State how many lines in these records contain the word "computer", and nothing else.

### SUPPLIED MATERIAL
Segment Open

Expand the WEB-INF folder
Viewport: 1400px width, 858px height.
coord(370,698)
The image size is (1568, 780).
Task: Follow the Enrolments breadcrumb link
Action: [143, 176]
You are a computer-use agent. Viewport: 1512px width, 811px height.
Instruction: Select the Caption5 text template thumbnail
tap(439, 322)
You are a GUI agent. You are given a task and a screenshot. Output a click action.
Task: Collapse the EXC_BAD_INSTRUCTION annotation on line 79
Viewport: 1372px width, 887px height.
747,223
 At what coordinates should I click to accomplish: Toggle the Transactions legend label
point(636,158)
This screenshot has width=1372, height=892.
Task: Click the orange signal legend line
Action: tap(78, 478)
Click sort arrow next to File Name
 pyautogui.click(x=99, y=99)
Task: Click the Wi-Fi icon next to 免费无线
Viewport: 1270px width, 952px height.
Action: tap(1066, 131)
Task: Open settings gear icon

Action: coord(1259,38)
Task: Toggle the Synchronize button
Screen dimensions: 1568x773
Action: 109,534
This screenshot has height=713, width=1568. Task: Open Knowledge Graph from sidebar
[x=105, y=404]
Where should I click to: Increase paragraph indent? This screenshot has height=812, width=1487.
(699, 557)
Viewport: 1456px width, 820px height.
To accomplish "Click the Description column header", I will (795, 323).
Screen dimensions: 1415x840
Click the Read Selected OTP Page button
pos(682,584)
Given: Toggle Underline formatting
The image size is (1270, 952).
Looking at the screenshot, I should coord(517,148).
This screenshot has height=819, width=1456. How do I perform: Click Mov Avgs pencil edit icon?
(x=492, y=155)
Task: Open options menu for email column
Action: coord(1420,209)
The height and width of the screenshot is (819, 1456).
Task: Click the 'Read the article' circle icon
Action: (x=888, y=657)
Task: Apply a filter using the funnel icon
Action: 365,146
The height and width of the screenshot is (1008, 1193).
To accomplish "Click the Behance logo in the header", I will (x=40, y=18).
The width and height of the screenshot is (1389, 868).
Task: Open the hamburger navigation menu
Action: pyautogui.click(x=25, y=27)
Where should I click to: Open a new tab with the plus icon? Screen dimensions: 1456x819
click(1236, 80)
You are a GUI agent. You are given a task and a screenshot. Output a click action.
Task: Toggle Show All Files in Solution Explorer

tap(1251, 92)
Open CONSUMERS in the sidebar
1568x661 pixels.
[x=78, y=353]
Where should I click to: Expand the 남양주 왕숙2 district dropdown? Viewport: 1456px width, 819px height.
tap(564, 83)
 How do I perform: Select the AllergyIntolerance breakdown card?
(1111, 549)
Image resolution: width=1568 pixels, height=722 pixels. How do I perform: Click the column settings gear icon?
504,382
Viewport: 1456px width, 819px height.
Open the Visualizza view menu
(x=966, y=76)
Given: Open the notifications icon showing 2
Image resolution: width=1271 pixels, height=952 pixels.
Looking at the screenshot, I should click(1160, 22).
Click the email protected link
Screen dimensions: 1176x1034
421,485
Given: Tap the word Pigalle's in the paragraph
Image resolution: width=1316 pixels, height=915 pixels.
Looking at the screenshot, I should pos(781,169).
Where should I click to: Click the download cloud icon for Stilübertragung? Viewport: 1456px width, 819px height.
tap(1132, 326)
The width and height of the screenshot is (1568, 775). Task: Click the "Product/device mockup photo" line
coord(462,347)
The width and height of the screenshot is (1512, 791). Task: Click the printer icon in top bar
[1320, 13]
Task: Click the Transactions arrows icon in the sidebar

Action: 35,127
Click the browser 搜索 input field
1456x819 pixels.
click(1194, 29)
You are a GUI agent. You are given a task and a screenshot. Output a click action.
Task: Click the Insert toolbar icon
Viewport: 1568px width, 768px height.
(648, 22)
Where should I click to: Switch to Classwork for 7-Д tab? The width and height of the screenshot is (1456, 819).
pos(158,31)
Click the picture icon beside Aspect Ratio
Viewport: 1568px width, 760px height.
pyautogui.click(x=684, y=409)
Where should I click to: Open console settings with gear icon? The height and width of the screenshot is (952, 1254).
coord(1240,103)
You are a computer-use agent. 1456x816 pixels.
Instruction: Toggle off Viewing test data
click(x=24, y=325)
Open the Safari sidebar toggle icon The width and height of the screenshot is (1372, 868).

Segment Closed

### RESPONSE TO THE TASK
2